Apple's ability, and willingness, to act as a gatekeeper restricting which apps are allowed on the iPhone could also give competitors an opening. Whether it's blocking Google Voice, preventing SlingPlayer TV-streaming software from running on AT&T's (NYSE: T ) network, or limiting access to third-party media players, these app restrictions are already drawing fire from smartphone enthusiasts. Apple has recently shown more willingness to allow some of these restricted applications on its App Store, most likely due to government pressure on AT&T. Still, there's more work to be done. I'm personally an active user of SlingPlayer on my Windows Mobile phone, and though the App Store's huge catalog has me leaning toward getting an iPhone as my next handset, the lack of an un-crippled version of SlingPlayer could be a deal-breaker for me.
Last but not least, Apple needs to continue spawning a cultural change in how consumers look at their cell phones. There are still plenty of smartphone users out there who have little interest in downloading and installing new software onto their devices. For these customers, the App Store's catalog isn't much of a selling point, and Research In Motion and Google might have an easier time reeling them in.
Nonetheless, with total downloads having passed 2 billion in September, the App Store's momentum looks pretty overwhelming to me at this point. Though Apple keeps App Store sales figures a secret, wireless advertising firm AdMob estimated in August that its sales are running at a $2.4 billion annual rate. With a 30% cut on App Store sales, that would translate into $720 million in revenue for Apple -- most of which would be gross profit.
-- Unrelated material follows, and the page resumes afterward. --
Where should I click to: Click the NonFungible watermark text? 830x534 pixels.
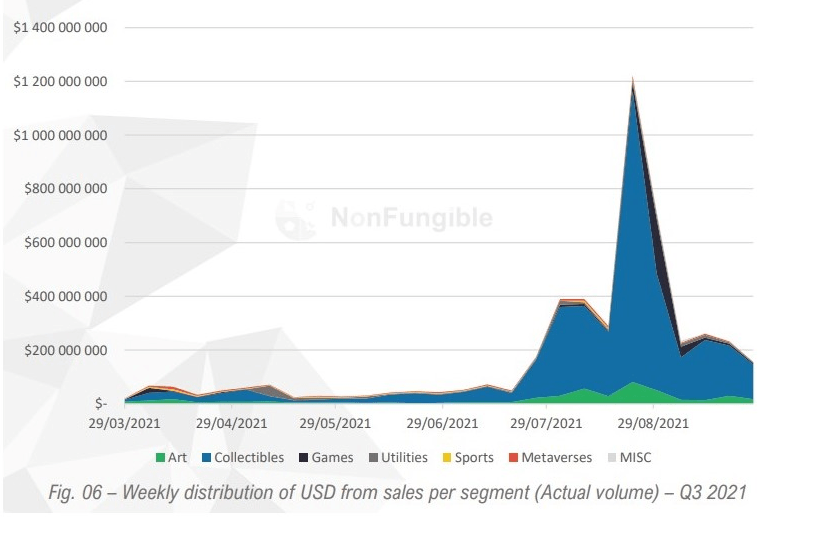tap(410, 218)
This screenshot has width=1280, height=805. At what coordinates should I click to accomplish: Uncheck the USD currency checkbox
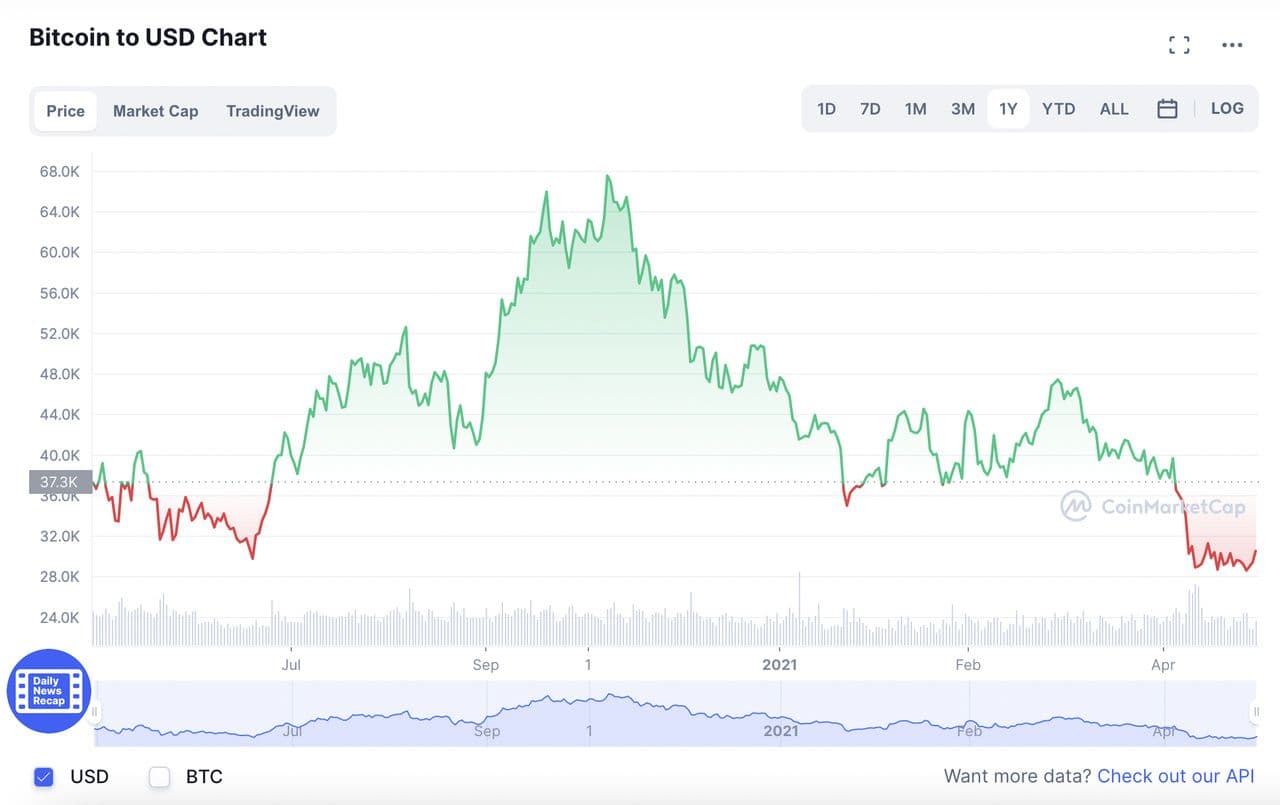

With downloads still growing at a staggering clip, it might not be long before Apple has another multibillion-dollar engine fueling its growth machine.
Maybe in a few years, we could have a movie scene where Google CEO Eric Schmidt promotes Android by touting the ways in which the operating system is superior to the iPhone's OS. And in which Steve Jobs happily replies, "You don't get it, Eric. That doesn't matter!"